Steven Finkbeiner, GIND associate director and senior investigator, will lead a research team that will provide DNA samples of HD patients and family members who are unaffected or at risk for HD. The samples will be sequenced by ISB in partnership with Complete Genomics of Mountain View, Calif.
While Huntington's disease is now attributed to a single gene mutation, the team will explore whether other genes regulate the onset and progression of the disease, and thus could influence its symptoms at an individual level.
"ISB has already demonstrated the power of using whole family genome sequencing to identify genes that encode simple genetic diseases," ISB President Lee Hood said. "This study offers the opportunity to go one step further and actually find genes that modify the effects of a well known disease gene — that encoding the Huntington's disease."
"The hope is that the work we do here will lay the foundation for applying these techniques to more common but unfortunately more complex neurodegenerative diseases," Finkbeiner added in the statement. Those diseases would include Alzheimer's disease, frontotemporal dementia, and Parkinson's disease.
Finkbeiner is also director of the Taube-Koret Center, established last year by the J. David Gladstone Institutes with Taube Philanthropies and the Koret Foundation. His team will also use induced pluripotent stem cells from HD patients to screen for drugs designed to delay, prevent, or even reverse the disease.
Taube-Koret Center investigators belong to an NIH-funded consortium that uses iPS cells to develop human neurons with HD characteristics. Fibroblasts are obtained from the skin cells of HD patients and converted first into iPS cells and then into neurons. The work is designed to provide a more accurate platform for testing new therapies than currently available experimental models.
The collaboration is the first project focusing on a well-known, complex disease to employ whole-genome sequencing in families, according to the partners.

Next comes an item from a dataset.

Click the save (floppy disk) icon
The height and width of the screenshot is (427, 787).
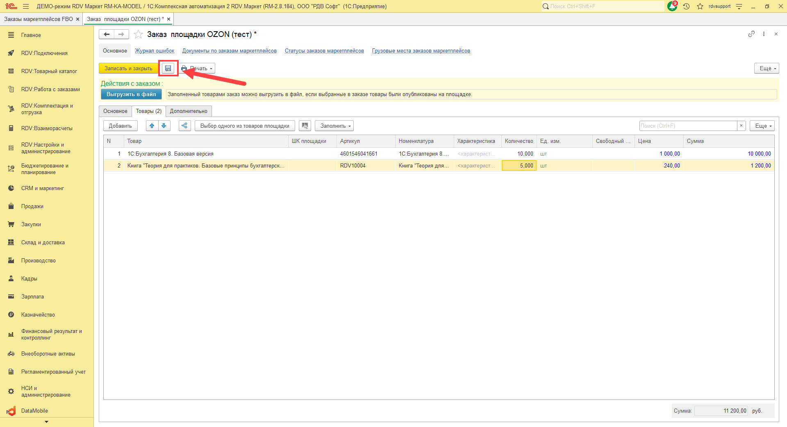coord(168,69)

Earlier this year, ISB researchers published results from their use of whole-genome sequencing to identify mutations behind Miller syndrome, and an inherited lung disorder called ciliary dyskinesia in a family of four — two affected siblings and their parents.
The sequencing project is being funded as part of ISB's $200 million series of collaborations launched by Luxembourg, and is the largest complete human genome disease association study conducted to date, according to ISB and GIND.